Faced with an expansionist Soviet Union and double-digit inflation at the start of his presidency, President Reagan’s economic team pursued a program that cut taxes, reduced spending and reformed Social Security. This fiscal cocktail did not include one ingredient: defense cuts. In what became known as the “showdown” between Budget Director David Stockman and Defense Secretary Casper “Cap” Weinberger, President Reagan rejected arguments that defense spending undermined the economic recovery.
Stockman sought a slow military buildup in order to limit deficit spending in the president’s first budget request—something Stockman anticipated would be essential to winning over Reaganite budget hawks in Congress and reassuring the markets. Yet President Reagan sided with his defense secretary, allowing the military to grow by more than 50 percent between 1983 and 1987.
Thanks to that decision, Weinberger was able to build a defense program that delivered the military credibility Reagan sought for his “peace through strength” agenda, including a 600 ship Navy, modernized Air Force and nuclear forces, larger land forces, and better pay and benefits for service members. An exasperated Stockman was surprised that there was no sticker shock in the Oval Office. But for Reagan, national defense was the domain of the commander-in-chief and the Pentagon—not the Office of Management and Budget. Stockman’s slow growth alternative would have meant cutting two aircraft carrier battle groups, reducing purchases of F-18 fighter aircraft, and delaying the procurement of the Bradley fighting vehicle—all of which became signature parts of the Reagan buildup.
After all, a military capable of effective deterrence may be more essential to taming inflation today than it was in the 1980s.
As important as his decision to move forward with the largest peacetime military buildup in modern history was Reagan’s rationale for siding with his defense secretary. The military budget had to align with the security needs of the country, not the political calculus of the moment. In 1981, this meant restoring the margin of safety the U.S. had lost against the Soviet Union during the 1970s.

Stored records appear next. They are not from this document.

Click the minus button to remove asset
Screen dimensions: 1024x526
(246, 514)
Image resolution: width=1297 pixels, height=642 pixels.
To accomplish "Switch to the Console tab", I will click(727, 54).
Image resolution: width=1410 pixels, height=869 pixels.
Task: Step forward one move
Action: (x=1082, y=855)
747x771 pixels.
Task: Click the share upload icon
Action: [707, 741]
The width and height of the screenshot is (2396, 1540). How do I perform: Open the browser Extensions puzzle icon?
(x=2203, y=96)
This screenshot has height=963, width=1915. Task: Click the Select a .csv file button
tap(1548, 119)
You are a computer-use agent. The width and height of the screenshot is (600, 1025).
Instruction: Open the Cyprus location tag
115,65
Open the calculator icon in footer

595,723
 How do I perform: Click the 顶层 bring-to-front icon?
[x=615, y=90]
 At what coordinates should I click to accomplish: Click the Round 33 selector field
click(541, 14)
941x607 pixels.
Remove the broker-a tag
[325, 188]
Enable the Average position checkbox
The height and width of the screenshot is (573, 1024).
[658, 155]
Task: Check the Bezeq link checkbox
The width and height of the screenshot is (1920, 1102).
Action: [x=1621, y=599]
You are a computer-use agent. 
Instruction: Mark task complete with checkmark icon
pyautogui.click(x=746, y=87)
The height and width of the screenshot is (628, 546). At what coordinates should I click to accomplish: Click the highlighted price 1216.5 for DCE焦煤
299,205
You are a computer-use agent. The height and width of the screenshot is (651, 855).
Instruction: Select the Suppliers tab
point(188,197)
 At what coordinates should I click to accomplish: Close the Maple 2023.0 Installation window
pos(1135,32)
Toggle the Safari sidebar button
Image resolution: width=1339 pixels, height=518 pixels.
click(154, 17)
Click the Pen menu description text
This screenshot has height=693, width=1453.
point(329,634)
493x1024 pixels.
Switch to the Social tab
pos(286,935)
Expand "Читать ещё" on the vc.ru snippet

Fast forward to today. The Biden Administration recently rolled out an ambitious national defense strategy that rightly acknowledges the unprecedented challenge posed by China’s modernized military, in addition to the dangers posed by Russia, Iran, North Korea and jihadist terrorism. Despite this, the Biden budget outlook is flat and has all the markings of a defense program designed by the Office of Management and Budget — a political product divorced from their own strategy, which will result in a shrinking and less capable force.
The Republican Congress should not go along with it. Channeling Reagan, they can build on last year’s bipartisan congressional efforts to beef up the Biden defense budget and, at the same time, challenge Biden Administration spending on the ever-growing entitlement state. This means supporting a defense budget with at least five percent real growth annually. After all, the conceit that Congress can arrest the deficit without entitlement reform is the pernicious myth that does little except weaken our military. During the Obama Administration, we learned the hard way that fixating on budget caps for discretionary spending—less than a third of federal spending—creates a lot of political theater with little to show for it.
The success of the Reagan military buildup and economic recovery was anything but inevitable. The historical record reveals that the same political forces and policy arguments that oppose supporting a strong military today were alive and well during the Reagan Revolution. Back then, principle not politics won the day: “Defense,” Reagan said, “is not a budget issue. You spend what you need.”
Divided government produced a strong military and economy before. It can be done again.
Roger I. Zakheim is Director of the Reagan Institute, a former Deputy Assistant Secretary of Defense and a Commissioner on the Congressional National Defense Strategy Commission.